渡辺:結構、人見知りで佐藤さんとも話したいなと思っていたんですが、なかなか自分から切り出せなくて。なので、お声がけしてもらったことは、素直に嬉しかったですね。

佐藤:渡辺さんって、プロデューサーとして多くの人と会っているわけですが、才能や将来性についてどう見抜いているのか。なにを引き出しているのか、すごい気になりますね。

渡辺:それで言うと、自分の中では目標から逆算するのではなく「アイドルとしてどうなりたいか」をまず聞くようにしています。自分が昔から野心がすごくてこうなってやろうという気持ちが強かったからその目的が明確かどうかを聞かせてもらいます。要は、「有名になってやる」という情熱を持っているほど、この人いいなと思う傾向があるなと思います。

ーー情熱は大事ですよね。ただ一方で、オーディションに受かりたい、認められたいと思うあまり、上辺だけ取り繕ったりする人もいるわけで。
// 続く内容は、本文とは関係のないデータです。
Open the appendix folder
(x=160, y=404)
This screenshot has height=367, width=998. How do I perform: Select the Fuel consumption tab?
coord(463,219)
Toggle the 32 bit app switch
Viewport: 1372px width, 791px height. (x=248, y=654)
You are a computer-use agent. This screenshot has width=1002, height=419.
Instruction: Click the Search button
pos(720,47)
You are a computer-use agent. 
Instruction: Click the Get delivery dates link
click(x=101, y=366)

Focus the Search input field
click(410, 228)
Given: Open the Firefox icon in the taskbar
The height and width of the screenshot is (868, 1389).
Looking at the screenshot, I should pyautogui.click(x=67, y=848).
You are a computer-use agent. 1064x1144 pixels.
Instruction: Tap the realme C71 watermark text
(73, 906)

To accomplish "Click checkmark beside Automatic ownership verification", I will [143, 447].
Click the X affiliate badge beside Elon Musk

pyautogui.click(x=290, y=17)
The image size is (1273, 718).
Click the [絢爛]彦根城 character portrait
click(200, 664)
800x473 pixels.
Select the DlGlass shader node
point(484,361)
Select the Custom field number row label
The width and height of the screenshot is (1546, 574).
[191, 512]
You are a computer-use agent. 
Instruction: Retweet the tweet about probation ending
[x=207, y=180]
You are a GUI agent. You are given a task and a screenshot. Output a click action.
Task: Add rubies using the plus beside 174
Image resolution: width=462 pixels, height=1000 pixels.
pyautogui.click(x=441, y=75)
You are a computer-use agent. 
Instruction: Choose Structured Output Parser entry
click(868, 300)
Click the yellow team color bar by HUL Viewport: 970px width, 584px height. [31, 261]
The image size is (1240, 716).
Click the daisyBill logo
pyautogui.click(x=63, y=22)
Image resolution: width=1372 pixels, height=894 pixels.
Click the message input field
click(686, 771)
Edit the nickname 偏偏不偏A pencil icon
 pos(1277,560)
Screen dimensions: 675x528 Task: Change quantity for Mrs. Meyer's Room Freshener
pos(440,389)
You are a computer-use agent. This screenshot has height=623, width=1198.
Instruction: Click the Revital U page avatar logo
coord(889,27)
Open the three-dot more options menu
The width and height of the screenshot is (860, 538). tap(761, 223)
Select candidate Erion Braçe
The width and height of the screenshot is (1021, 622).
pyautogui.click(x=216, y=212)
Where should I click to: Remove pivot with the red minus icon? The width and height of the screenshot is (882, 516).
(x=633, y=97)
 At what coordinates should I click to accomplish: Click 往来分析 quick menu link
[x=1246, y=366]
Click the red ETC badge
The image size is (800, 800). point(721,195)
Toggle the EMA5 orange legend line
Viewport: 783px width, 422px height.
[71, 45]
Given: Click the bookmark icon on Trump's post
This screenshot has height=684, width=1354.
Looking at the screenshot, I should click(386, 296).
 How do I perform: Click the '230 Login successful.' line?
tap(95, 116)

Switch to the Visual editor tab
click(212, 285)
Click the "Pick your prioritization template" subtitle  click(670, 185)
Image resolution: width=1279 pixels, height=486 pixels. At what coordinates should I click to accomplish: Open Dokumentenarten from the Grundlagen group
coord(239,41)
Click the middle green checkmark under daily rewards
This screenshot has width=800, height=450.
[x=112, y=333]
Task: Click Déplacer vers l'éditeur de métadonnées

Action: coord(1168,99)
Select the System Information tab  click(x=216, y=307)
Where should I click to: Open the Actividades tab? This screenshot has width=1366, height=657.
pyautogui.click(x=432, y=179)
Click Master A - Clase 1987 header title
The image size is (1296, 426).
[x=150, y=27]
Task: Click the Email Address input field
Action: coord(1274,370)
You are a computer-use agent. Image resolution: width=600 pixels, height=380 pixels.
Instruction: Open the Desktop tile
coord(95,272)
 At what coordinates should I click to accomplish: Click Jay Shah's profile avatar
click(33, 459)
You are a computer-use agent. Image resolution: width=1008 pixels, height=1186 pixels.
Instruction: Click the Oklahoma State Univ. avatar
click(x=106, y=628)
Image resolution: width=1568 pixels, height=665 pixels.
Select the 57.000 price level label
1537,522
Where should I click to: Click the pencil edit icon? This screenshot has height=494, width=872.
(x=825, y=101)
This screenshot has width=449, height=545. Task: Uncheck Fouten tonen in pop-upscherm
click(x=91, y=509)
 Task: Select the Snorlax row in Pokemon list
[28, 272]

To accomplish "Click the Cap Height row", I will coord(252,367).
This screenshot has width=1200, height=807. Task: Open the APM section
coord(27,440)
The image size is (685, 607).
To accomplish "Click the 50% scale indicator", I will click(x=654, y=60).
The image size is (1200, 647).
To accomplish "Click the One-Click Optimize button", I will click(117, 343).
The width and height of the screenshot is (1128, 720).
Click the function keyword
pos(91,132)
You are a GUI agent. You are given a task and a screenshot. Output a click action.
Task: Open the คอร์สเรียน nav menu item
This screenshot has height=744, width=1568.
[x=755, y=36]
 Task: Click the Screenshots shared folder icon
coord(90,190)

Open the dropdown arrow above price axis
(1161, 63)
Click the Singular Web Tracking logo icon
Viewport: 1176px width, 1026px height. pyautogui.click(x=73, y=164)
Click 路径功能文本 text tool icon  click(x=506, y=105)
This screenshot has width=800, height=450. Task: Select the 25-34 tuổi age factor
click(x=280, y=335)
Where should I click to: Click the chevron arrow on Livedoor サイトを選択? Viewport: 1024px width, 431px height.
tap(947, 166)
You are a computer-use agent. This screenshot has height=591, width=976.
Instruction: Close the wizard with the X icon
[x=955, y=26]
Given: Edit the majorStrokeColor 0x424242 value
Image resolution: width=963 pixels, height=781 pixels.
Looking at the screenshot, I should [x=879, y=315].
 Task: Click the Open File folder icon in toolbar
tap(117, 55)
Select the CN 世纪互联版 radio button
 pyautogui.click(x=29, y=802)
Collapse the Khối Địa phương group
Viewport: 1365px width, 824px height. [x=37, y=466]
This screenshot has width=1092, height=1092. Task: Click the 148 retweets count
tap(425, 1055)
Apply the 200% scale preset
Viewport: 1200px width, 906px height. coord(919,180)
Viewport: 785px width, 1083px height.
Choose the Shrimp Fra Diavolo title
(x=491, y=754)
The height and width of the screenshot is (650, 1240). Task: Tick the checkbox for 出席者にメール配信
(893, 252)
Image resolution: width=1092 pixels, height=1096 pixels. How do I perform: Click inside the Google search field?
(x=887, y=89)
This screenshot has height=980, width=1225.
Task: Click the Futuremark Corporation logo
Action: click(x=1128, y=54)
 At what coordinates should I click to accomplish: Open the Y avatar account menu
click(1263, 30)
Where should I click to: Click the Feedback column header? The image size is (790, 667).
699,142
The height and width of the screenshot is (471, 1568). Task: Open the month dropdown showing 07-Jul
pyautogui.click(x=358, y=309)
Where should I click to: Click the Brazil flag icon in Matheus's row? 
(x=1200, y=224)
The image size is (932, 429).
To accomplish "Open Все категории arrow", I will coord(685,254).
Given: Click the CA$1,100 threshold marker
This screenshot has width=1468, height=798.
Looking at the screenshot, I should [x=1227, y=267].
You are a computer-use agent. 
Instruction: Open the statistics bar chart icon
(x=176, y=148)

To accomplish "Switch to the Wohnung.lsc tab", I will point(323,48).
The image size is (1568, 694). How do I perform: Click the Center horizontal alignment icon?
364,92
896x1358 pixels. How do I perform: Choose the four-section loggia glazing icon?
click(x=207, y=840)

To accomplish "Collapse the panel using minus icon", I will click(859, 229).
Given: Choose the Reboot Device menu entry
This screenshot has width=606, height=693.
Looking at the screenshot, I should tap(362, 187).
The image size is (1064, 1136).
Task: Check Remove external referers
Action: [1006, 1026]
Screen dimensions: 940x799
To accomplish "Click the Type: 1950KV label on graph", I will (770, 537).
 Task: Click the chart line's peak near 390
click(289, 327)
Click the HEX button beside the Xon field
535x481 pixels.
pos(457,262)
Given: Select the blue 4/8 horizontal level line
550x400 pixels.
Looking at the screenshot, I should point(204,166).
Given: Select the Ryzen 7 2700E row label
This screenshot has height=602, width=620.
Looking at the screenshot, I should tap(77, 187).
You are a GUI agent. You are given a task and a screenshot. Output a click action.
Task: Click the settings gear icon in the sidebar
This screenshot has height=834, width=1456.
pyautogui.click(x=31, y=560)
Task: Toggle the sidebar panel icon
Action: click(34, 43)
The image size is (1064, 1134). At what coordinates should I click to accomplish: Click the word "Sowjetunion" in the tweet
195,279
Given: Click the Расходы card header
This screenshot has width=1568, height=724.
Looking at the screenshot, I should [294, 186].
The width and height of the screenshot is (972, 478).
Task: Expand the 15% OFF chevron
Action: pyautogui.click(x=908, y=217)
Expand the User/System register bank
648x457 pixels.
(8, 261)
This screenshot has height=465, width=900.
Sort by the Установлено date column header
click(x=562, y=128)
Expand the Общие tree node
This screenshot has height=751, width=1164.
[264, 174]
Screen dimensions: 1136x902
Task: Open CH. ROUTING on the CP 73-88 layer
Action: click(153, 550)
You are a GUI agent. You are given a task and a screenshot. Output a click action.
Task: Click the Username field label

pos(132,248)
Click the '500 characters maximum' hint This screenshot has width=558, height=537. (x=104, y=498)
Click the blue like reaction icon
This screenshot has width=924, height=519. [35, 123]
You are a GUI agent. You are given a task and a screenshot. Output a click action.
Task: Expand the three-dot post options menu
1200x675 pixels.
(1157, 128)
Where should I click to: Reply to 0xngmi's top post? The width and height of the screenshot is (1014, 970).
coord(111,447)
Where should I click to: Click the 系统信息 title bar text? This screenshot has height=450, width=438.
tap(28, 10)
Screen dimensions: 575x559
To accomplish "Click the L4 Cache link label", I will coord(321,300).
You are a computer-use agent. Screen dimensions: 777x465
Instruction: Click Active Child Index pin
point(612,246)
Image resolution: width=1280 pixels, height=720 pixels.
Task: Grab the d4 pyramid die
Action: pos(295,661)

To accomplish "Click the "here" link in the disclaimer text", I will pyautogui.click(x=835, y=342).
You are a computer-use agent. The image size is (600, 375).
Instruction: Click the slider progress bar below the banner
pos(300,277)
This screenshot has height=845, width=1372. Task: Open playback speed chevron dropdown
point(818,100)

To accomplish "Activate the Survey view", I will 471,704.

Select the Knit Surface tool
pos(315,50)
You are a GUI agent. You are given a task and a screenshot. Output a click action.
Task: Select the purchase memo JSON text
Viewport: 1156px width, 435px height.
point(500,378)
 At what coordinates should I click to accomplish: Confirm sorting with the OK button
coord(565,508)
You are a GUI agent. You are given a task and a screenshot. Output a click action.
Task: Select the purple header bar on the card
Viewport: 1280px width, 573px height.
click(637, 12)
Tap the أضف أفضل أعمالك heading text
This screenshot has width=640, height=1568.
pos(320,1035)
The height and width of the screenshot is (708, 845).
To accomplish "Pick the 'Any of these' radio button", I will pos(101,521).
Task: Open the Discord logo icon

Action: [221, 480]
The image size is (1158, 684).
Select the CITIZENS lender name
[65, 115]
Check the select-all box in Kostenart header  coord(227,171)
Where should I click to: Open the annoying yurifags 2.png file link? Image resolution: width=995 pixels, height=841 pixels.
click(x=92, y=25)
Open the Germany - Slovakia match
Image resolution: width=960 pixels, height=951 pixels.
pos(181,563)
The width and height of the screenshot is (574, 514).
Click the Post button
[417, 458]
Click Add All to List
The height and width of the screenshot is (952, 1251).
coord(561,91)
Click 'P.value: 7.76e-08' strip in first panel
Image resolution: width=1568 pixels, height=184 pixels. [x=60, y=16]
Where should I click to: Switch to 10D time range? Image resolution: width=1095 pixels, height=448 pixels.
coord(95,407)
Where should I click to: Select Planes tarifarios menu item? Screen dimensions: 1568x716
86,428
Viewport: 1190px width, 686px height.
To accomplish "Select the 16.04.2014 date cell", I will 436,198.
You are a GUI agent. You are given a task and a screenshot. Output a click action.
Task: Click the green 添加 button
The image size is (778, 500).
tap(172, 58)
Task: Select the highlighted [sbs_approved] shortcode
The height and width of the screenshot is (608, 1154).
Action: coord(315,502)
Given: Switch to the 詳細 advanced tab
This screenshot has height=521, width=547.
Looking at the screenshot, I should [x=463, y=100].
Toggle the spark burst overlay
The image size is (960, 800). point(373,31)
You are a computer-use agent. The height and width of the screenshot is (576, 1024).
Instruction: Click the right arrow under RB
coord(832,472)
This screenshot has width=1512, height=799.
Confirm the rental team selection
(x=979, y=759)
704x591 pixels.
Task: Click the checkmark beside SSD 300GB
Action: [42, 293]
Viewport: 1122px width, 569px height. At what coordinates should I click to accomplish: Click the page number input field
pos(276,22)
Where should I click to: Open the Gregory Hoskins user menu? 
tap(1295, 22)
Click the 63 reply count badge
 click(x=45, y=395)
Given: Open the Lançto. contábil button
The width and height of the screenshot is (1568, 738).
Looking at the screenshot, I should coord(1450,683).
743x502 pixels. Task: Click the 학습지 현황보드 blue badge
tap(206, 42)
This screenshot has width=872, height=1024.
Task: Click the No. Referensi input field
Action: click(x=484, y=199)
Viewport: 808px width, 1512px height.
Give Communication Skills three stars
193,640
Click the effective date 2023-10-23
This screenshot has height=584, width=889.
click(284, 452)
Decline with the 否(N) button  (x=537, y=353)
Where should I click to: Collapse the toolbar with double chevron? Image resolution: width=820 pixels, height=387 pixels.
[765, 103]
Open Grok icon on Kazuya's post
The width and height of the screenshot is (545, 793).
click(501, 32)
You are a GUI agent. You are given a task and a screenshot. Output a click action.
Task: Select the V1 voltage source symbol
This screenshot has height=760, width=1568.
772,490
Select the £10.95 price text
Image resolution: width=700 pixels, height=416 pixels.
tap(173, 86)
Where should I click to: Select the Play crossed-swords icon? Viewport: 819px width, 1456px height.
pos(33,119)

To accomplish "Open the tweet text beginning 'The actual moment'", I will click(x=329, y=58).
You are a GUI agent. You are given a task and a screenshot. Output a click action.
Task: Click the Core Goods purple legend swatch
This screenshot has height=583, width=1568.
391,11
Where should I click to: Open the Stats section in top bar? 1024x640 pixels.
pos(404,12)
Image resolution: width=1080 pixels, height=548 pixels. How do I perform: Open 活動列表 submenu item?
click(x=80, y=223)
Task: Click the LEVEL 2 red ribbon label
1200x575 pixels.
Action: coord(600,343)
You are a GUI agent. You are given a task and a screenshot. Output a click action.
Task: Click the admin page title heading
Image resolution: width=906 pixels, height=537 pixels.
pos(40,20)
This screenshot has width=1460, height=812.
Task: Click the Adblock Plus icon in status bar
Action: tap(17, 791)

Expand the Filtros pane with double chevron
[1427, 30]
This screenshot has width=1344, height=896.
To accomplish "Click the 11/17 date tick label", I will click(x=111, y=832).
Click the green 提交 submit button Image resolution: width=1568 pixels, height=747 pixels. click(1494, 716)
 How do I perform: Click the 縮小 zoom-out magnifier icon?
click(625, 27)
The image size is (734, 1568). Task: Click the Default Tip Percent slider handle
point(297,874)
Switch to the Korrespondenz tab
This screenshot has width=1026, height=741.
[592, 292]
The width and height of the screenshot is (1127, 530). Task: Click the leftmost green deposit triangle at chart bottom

そのあたりの熱量の見極めに関してはどのようにしているんですか?

渡辺:ひとつ言えるのは、どんな「経験」をしてきたかだと思いますね。たとえば「アイドルにいつなろうと思ったの?」とよく聞くようにしているんですが、そのための準備をやってない人も多くて。小さいころから憧れていたり、数年前からやりたいと思っていたりする人なのに、なぜ今までやってこなかったのかと感じてしまうこともあります。本当にアイドルになりたければ努力するはずなので、そのあたりの心構えや行動について見てますね。その一方、芸能界は運も多分に左右されるわけで。どんなに努力しても、運がいい人には勝てない現実もあって。ただ、すごく努力できる人の方が成功する可能性が高いとは思いますけどね。

佐藤:自分が吉本にいたころは「当てにいっていた」というのがあるんですが、自分の会社を作ってからは広告事業の方が伸びていて。それは当てる当てないの世界ではなく、クライアントや事務所のために集客するサポートをすることで安定した収益になっている。ある程度、収益基盤ができてきたので、いよいよ自社のIPに投資するフェーズだと思い、今回渡辺さんにお声がけさせていただいたんです。

 これまで多くのグループを成功させている、いわば「当てている」人にお会いするのがとても興味深くて。どういった審美眼や感性を持たれていて、アーティストの原石を見出しているかについてお聞きしたいなと思っています。先ほど渡辺さんが仰っていた「運」は、僕らプロデューサーにとってはどうにもならない気がしていて……。どう運を手繰り寄せているのか、何が幸運をもたらしているんでしょうかね。

渡辺:そうですね。BiSHで言えばアイナに出会えたこと。そしてもっと遡ると、サウンドプロデューサーの松隈ケンタとバイト先で知り合ったことがラッキーだったと思っています。ただそれって、本当に偶然で予期せぬ出会いだったわけで、正直なんとも言えないですね。ラッキーがなかったら、BiSHは成功してないと思うんですよ。

ーー出会っただけでは何も起こらないわけですが、そこからどうアプローチしていき、形にしていったんですか。

渡辺:それで言うと、松隈ケンタの作る音楽に惚れて、「彼の音楽が、世に広まらないなんてありえない」と思ったんです。自分も音楽プロデューサーになりたかったので、つばさレコードに入社した後、定期的に松隈ケンタと会うようにしていました。その際、何かお土産を持っていかないと駄目だなと思い、楽曲制作だったり何かにつながりそうな案件の話を毎回持っていってましたね。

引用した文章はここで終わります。